Mangaka Depicts Reality of Daily Life Following Japan’s 3/11 Earthquake, Tsunami

The Yomiuri Shimbun
Chihochiho is seen standing on a reconstructed road that served as the model for the cover of “The Chronicle of Miyako City.”

Twelve years have passed since the Great East Japan Earthquake claimed thousands of lives mainly in the Tohoku region. To help put the tragedy into some kind of context, a number of artists have focused their gaze on the impact that the disaster has had on people’s everyday lives.

In a hand-drawn scene depicting a contemporary Tohoku town, vacant lots and a new road speak of the 2011 earthquake and tsunami. Chihochiho, a 51-year-old mangaka in Miyako, Iwate Prefecture, inked such tableaux in his manga debut “The Chronicle of Miyako City,” which was published in two volumes by Leed Publishing Co. in December. In the work, the author lays bare people’s lives starting from two years before the earthquake to the present day.

Chihochiho started drawing sci-fi and absurdist-style manga during his school days in hopes of becoming a professional mangaka. He produced his first nonfiction work after rereading Kazushi Hosaka’s “Kaki Agunete iru Hito no Tame no Shosetsu Nyumon” (An introduction to novels for those who struggle to write) in 2008.

©Chihochiho/LEED PUBLISHING Co., Ltd.
A scene titled “March 11” from the “Disaster and Everyday Life” episode of “The Chronicle of Miyako City”

Hosaka’s tome contains the line, “The most mysterious thing is that human beings are, generally, totally ordinary, and this ‘wondrous ordinariness’ is the only thing that should be written about in the future.” This phrase had a profound impact on Chihochiho and drove him to start looking at and recording the daily events that occurred in his own and his parents’ lives.

Chihochiho was a worker in Miyako City at the time of the temblor. Immediately after the quake — when the full extent of the damage was still unknown — he recalls thinking, “It may be indelicate, but this event could be a suitable subject [for manga].”

Even so, it took him six months before he took up his pen to describe the disaster. “It was arrogant and unfair to think I could tell of the tragedy merely because I witnessed it firsthand,” he muses.
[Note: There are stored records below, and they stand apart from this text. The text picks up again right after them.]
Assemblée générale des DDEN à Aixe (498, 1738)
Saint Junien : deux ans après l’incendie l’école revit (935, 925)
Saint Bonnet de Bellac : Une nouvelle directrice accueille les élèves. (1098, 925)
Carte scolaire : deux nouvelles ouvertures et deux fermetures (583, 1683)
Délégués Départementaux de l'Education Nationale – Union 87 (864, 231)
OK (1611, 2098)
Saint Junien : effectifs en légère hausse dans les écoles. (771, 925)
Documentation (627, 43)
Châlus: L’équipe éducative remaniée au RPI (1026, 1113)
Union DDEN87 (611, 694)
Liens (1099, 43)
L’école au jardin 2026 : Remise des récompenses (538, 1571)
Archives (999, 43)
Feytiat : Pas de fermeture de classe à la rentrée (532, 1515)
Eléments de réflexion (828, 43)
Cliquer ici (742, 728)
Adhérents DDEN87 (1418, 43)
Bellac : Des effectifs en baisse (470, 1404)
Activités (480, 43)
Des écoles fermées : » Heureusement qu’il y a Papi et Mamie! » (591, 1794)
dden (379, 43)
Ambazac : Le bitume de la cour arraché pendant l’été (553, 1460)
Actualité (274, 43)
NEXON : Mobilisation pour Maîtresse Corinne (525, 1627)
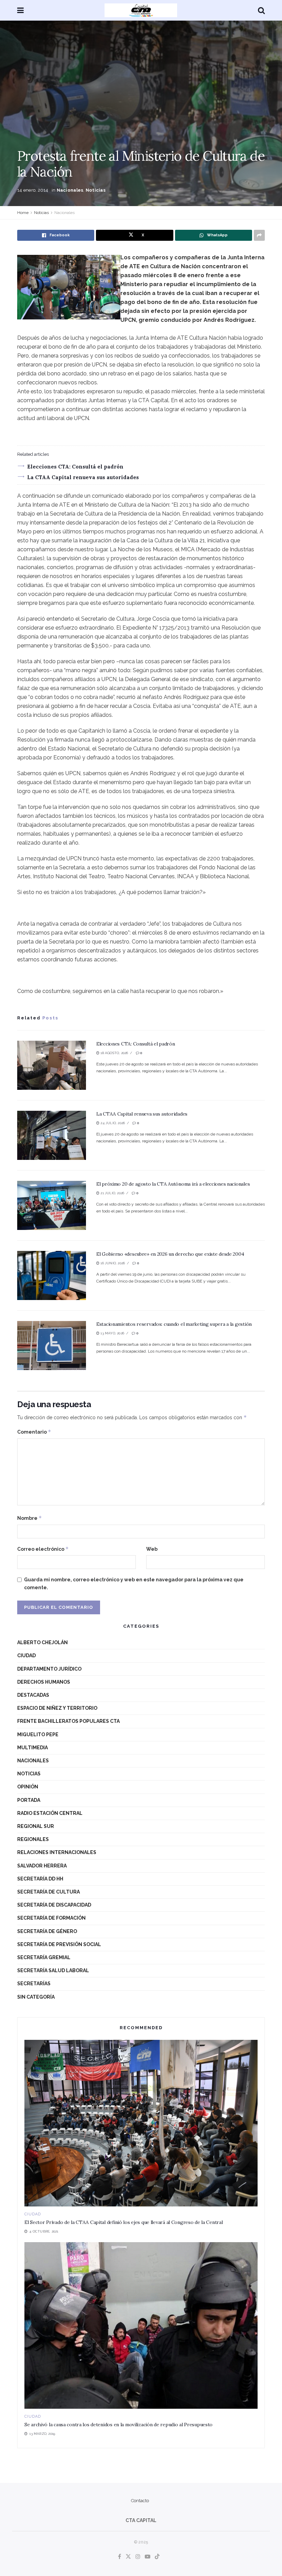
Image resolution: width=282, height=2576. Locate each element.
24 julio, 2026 (112, 1123)
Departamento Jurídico (49, 1669)
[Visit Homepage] (141, 10)
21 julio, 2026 (111, 1193)
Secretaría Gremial (43, 1957)
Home (23, 212)
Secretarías (34, 1983)
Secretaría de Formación (51, 1918)
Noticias (96, 190)
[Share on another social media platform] (259, 235)
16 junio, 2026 (112, 1263)
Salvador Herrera (42, 1865)
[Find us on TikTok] (157, 2557)
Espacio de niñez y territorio (57, 1708)
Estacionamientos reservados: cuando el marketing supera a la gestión (174, 1324)
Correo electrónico (43, 1549)
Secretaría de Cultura (48, 1892)
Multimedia (32, 1747)
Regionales (33, 1839)
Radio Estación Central (50, 1813)
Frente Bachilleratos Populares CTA (68, 1721)
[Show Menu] (20, 10)
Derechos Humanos (43, 1682)
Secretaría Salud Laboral (53, 1970)
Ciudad (26, 1655)
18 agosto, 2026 (113, 1053)
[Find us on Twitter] (128, 2557)
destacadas (33, 1695)
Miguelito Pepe (37, 1734)
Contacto (140, 2500)
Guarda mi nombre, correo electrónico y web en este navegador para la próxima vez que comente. (133, 1583)
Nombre (29, 1518)
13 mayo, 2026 (111, 1333)
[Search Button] (261, 10)
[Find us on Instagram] (137, 2557)
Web (152, 1549)
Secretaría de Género (47, 1931)
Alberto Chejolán (42, 1642)
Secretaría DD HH (40, 1879)
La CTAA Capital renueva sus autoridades (83, 477)
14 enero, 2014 (32, 190)
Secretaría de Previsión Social (59, 1944)
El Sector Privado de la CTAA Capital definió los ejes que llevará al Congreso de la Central (123, 2222)
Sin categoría (36, 1997)
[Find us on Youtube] (147, 2557)
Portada (28, 1800)
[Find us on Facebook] (119, 2557)
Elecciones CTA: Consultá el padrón (75, 466)
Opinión (27, 1786)
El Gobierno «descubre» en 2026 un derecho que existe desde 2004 (170, 1254)
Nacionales (70, 190)
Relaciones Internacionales (56, 1852)
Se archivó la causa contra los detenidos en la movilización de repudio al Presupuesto (118, 2424)
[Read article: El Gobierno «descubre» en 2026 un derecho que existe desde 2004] (51, 1275)
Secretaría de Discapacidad (54, 1905)
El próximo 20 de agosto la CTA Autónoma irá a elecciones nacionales (173, 1184)
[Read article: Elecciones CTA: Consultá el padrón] (51, 1065)
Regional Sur (35, 1826)
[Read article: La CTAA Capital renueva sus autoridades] (51, 1135)
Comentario (34, 1431)
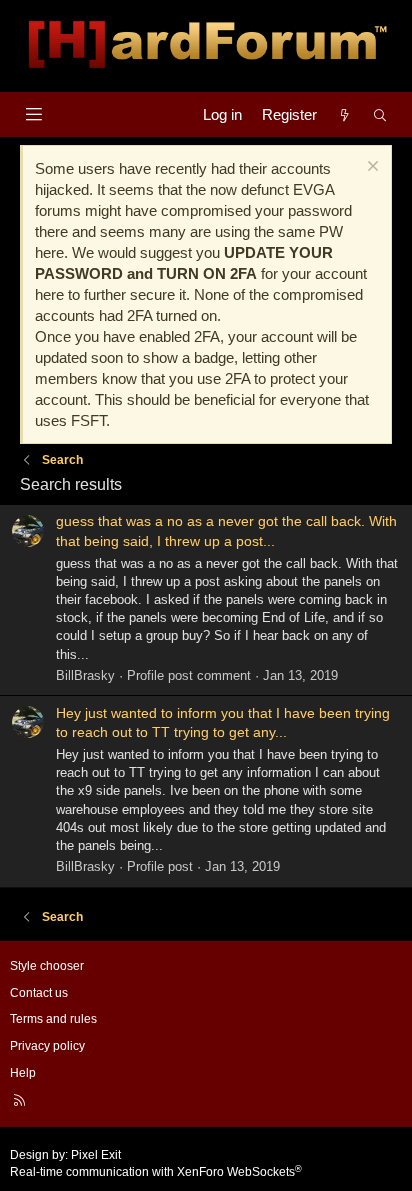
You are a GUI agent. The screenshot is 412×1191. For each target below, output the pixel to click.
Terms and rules (53, 1019)
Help (23, 1073)
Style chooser (47, 966)
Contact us (39, 993)
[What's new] (344, 114)
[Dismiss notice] (370, 168)
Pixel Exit (96, 1155)
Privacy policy (47, 1046)
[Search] (380, 114)
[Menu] (33, 114)
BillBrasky (85, 675)
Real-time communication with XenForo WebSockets (156, 1172)
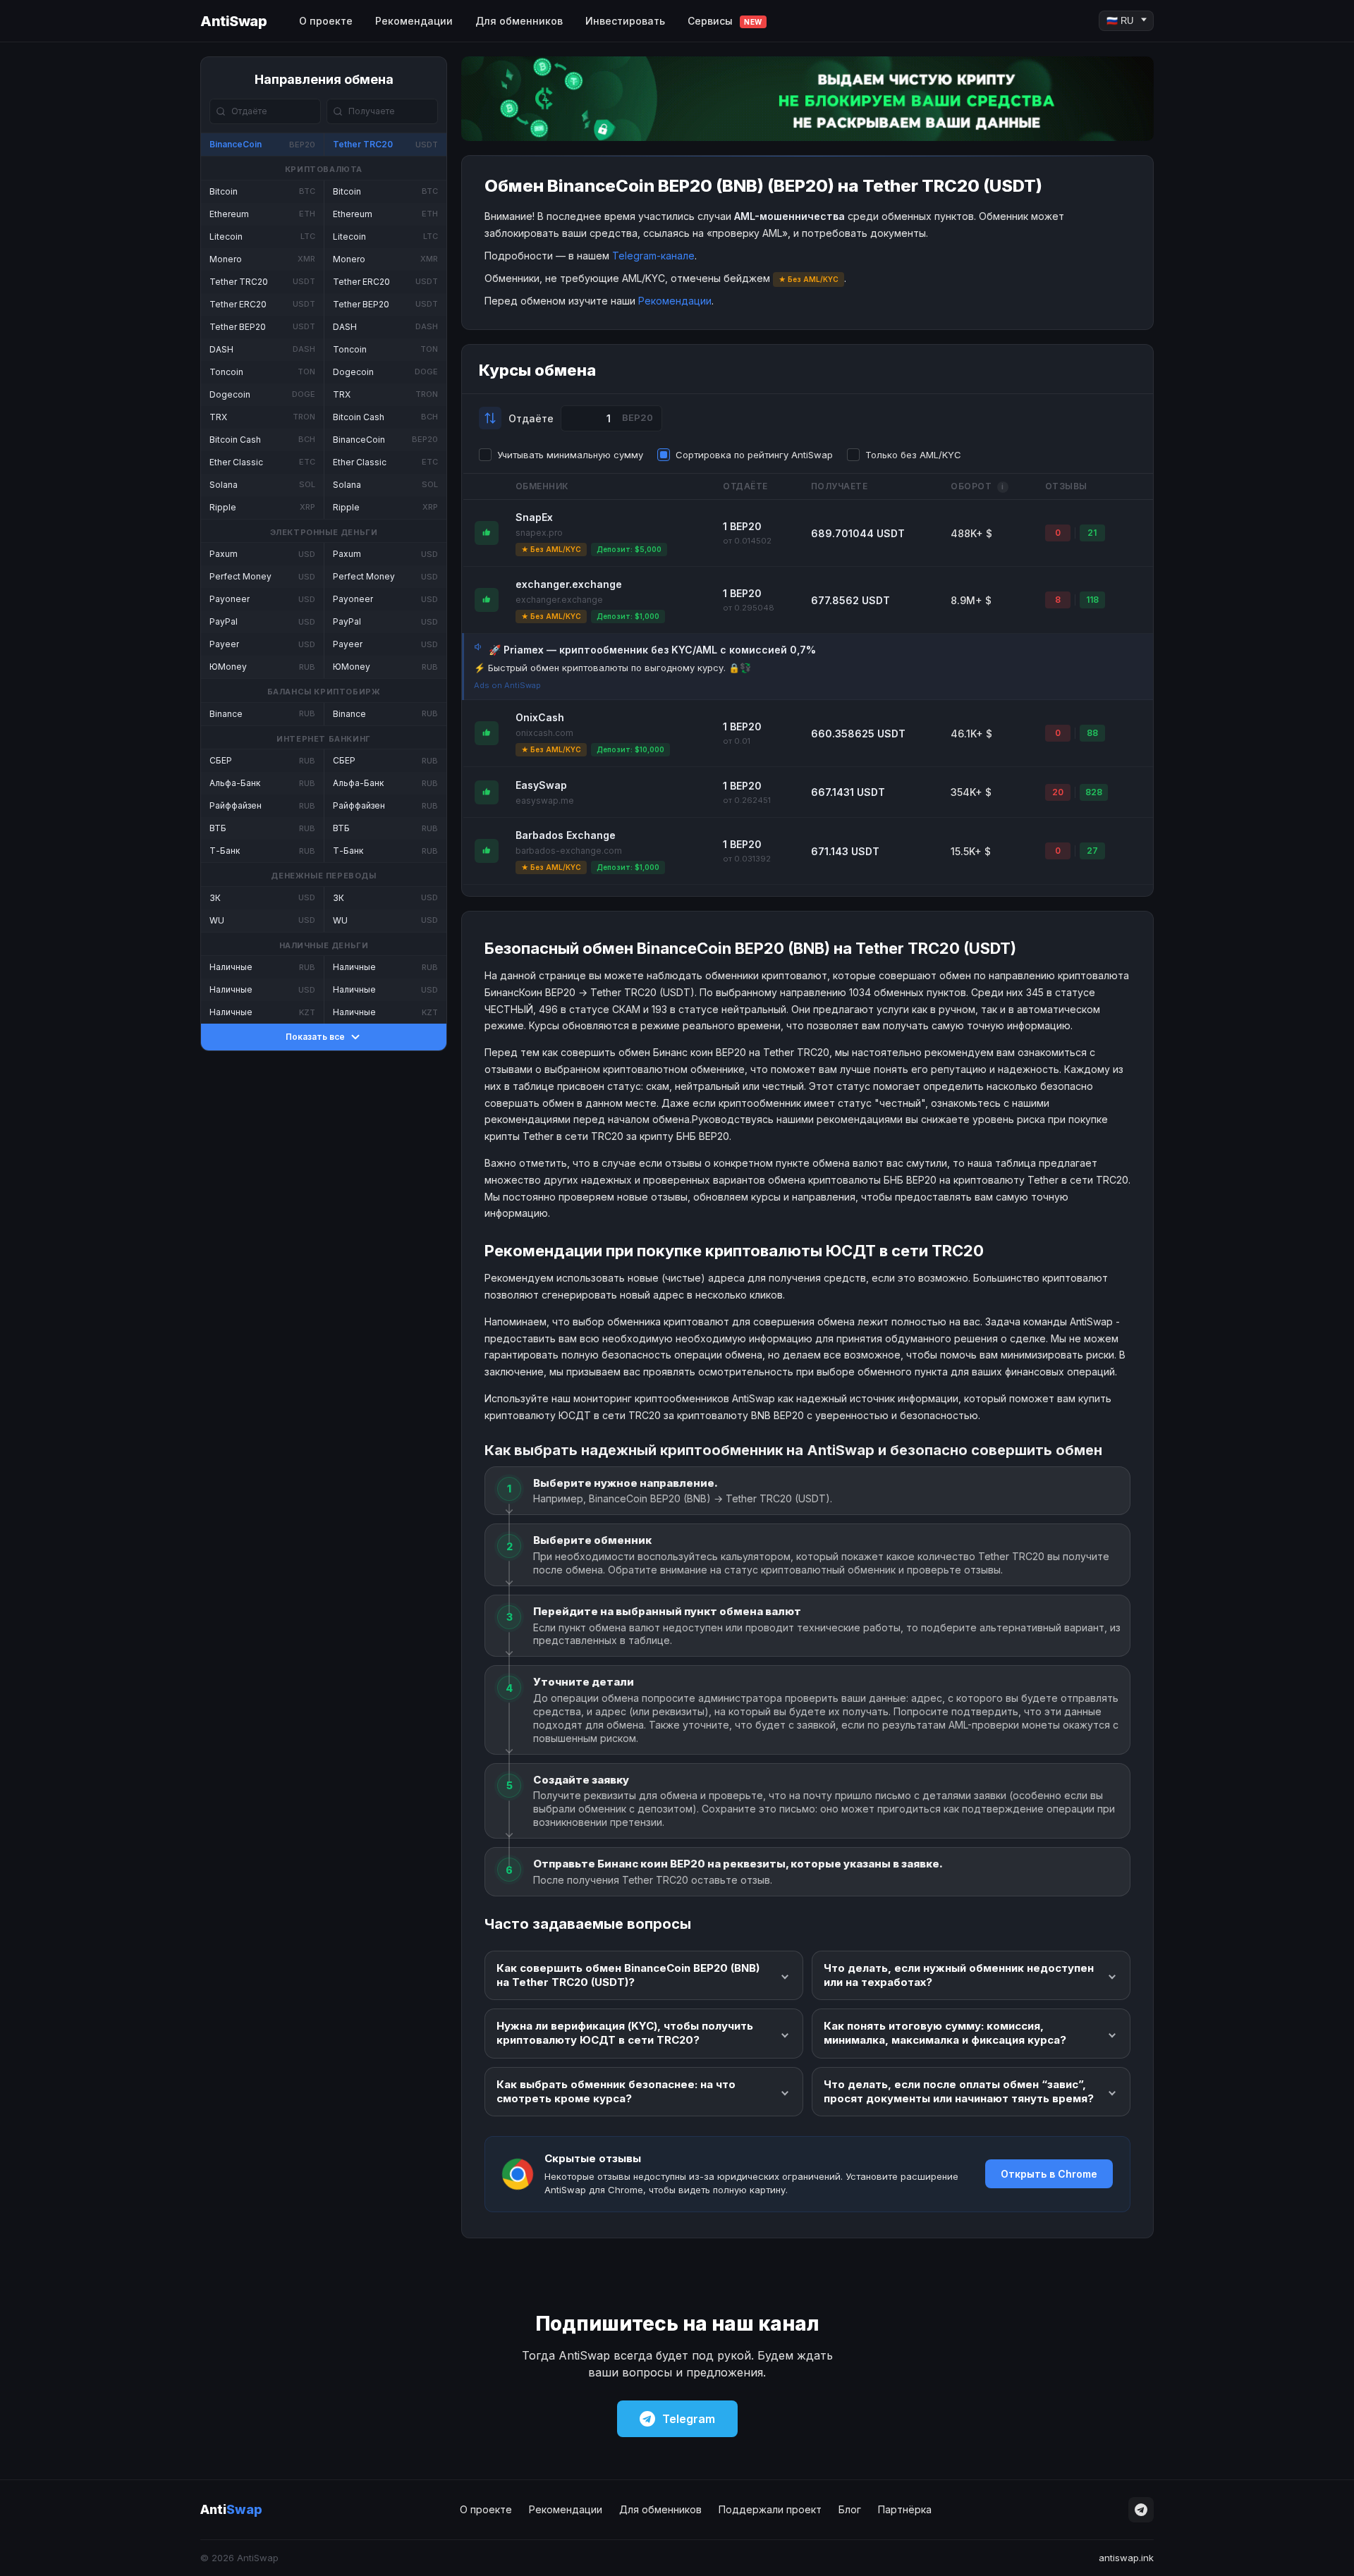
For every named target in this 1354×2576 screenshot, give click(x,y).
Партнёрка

However, shortly afterward, he received encouragement from a fellow Iwate-based mangaka, who said, “I want you to draw something that only those who saw it can create.”


The “Disaster and Everyday Life” episode of “The Chronicle of Miyako City”

Tragedy laid bare

In the manga, we see Chihochiho looking down from the city hall lamenting the terrible scenes; a person is shown nervously gulping down precious water rations; cars are swept away; and relatives of the author lose their parents.

As events unfold, Chihochiho takes the time to portray trivial episodes, such as his niece — who was evacuated after her house was washed away — meeting Chihochiho for the first time in a while and mumbling, “Everything has changed,” while staring at his thinning hair.

“I tried not to lose the perspective I had before the disaster,” Chihochiho says. “There are some things that didn’t change with the disaster, such as people joking around with each other.”

Chihochiho’s chronicling of the events immediately following the quake took the form of a 13-page manga, which was included in a dojinshi coterie magazine published in October 2011.

Upon being asked to expand the 13-page episode into a full-length book, he declined. “I’d already drawn all I needed to in those 13 pages,” he explains. “The interesting point about that manga is the omissions.”

As an example of Chihochiho’s artistic approach, the main tsunami scene takes up half a page. The work won an award sponsored by Leed Publishing Co., the future publisher of his books. Chihochiho worked on an online-based sequel and the contents from the two endeavors were compiled into the two-volume book, “The Chronicle of Miyako City.”

“I want to keep drawing interesting things that occur in everyday life,” Chihochiho states.

Akutagawa prize winner’s ‘realistic’ approach

Other artists, too, take a long-term overview of the events of March 11, 2011. For example, Sendai resident Atsushi Sato won the 168th Akutagawa Award for his novel “Arechi no Kazoku” (A family in the wasteland), which depicts the lives of people in the coastal area of Miyagi Prefecture during the decade following the disaster.

In the book, the male protagonist loses his business in the tsunami and suffers all kinds of other hardships, such as his wife’s death from disease, remarriage and separation.

“It’s impossible to gather all the thoughts and feelings of people affected by the disaster,” Sato, 41, told reporters after winning the award in January. “I wrote the book in hopes of focusing on the daily realities of people’s daily lives, which are often overlooked. I hope my novel serves in some small way to stop memories from fading away.”

Sato’s down-to-earth work has sold around 75,000 copies. Akutagawa Award selection committee member Yoko Ogawa, 60, wrote in her review, “This novel provides a clear road map regarding how to document the Great East Japan Earthquake in literary form.”